Peut-on encore espérer récupérer les sommes faramineuses détournées au cours des dernières années par ceux que la rue a nommé «El Issaba» ou la bande ? Si les 5 candidats à la magistrature suprême ont été unanimes à faire de cette exigence populaire un de leurs engagements de campagne pour des raisons électoralistes évidentes, pour l’expert en économie Abdelhak Lamiri, en revanche, cette tâche est loin d’être facile vu le grand retard déjà accusé par les autorités pour agir.
Evalués globalement à quelque 500 milliards de dollars, les fonds détournés au cours des dix dernières années pourraient être en effet perdus à jamais et il ne pourra être possible d’en récupérer qu’une infime partie, en raison des grands retards déjà accusés pour agir, affirme Abdelhak Lamiri sur les ondes de la Radio algérienne dont il était, hier, l’invité de la rédaction de la chaîne 3. Pour étayer son propos préconisant d’agir très vite dans de tels cas, le docteur en économie cite deux exemples récents d’Etats ayant été confrontés à des situations similaires, à savoir l’Egypte et la Tunisie, et qui ont tous les deux réussi leur pari grâce à la réactivité de leurs autorités. En Egypte, a-t-il affirmé, des notes ont été adressées aux banques étrangères immédiatement après la chute du président Moubarak, pour procéder au blocage des comptes du président déchu et ceux de son entourage politique et familial, permettant ainsi de récupérer «plus de 90% des ressources détournées». Idem pour la Tunisie, a-t-il ajouté, où les autorités ont réagi très rapidement et ont ainsi réussi à mettre la main sur «l’argent de la corruption» déposé à l’étranger. Contrairement à ces deux pays, en Algérie, «il n’y a pas eu d’actions dans cette direction», a-t-il regretté avant de prévenir : «Plus on attend, plus les sommes détournées vont être dirigées vers des paradis fiscaux, d’où il sera extrêmement difficile de les récupérer (…)».

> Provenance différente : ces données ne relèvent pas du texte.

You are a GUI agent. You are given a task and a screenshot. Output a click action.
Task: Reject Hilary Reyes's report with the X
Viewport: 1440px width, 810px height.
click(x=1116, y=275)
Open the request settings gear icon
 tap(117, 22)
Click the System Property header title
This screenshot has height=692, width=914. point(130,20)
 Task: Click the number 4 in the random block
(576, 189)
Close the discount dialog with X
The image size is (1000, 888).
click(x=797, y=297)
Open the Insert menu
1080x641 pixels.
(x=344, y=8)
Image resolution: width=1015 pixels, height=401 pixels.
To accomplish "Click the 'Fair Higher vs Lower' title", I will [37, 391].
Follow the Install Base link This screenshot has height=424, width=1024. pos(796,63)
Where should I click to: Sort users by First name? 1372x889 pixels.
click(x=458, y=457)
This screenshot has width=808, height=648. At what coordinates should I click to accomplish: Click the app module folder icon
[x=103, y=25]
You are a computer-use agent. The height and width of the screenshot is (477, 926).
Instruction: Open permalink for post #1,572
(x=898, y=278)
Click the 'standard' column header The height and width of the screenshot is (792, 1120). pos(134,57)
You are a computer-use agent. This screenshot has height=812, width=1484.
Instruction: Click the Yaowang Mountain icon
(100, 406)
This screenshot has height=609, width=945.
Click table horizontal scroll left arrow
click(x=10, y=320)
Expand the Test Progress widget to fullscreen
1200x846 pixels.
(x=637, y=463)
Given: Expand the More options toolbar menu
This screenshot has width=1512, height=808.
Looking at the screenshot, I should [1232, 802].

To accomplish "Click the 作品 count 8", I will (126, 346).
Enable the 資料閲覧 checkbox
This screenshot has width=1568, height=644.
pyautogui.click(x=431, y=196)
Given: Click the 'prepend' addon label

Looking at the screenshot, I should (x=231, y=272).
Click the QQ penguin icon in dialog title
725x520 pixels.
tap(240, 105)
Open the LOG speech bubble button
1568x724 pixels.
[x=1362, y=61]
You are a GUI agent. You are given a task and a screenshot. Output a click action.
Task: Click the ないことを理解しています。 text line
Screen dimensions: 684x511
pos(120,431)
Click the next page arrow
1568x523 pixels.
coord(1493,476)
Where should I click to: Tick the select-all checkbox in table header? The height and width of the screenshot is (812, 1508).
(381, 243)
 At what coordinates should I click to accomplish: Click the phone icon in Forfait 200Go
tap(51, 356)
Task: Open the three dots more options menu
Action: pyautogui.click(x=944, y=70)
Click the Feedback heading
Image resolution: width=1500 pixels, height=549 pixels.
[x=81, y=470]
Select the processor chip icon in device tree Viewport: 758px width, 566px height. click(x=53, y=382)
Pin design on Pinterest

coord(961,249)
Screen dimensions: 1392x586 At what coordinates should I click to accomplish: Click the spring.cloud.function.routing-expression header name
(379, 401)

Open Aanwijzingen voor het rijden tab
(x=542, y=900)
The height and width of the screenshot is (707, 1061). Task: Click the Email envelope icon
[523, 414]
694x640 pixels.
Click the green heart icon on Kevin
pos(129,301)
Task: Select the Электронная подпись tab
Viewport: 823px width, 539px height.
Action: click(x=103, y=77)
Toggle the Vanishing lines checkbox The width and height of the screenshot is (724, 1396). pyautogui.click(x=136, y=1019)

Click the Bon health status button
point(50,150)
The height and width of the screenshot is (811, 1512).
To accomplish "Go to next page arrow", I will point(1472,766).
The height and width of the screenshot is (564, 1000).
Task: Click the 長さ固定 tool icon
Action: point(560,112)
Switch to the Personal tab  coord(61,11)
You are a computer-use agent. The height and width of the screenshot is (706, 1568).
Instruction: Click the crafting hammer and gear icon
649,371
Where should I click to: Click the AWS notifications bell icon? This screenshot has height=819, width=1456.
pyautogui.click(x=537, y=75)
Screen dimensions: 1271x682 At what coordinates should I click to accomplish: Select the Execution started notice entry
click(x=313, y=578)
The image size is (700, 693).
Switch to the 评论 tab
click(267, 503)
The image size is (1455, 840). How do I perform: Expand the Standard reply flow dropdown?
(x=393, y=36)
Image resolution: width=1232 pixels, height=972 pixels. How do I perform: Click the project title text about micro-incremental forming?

Nous avons, constate-t-il, «perdu beaucoup de temps que nous risquons de payer cher». Le Dr Abdelhak Lamiri préconise cependant de solliciter la coopération de l’organisme multi-gouvernemental dédié à ce type de situation au sein de l’ONU, qui aide les pays confrontés aux mêmes abus de récupérer leurs dûs, d’une part, et les canaux diplomatiques au niveau bilatéral, d’autre part. M. Abdelhak Lamiri ne peut enfin s’empêcher de s’interroger sur la pertinence d’une telle entreprise visant à recouvrer ces ressources financières, «si l’on continue d’avoir à faire au même système économique». Pour lui, «les ressources risqueraient alors d’être de nouveau dilapidées faute, relève-t-il, d’avoir des institutions capables de créer de la richesse», à la place des appareils administratif et économique actuels, «qui détruisent la richesse».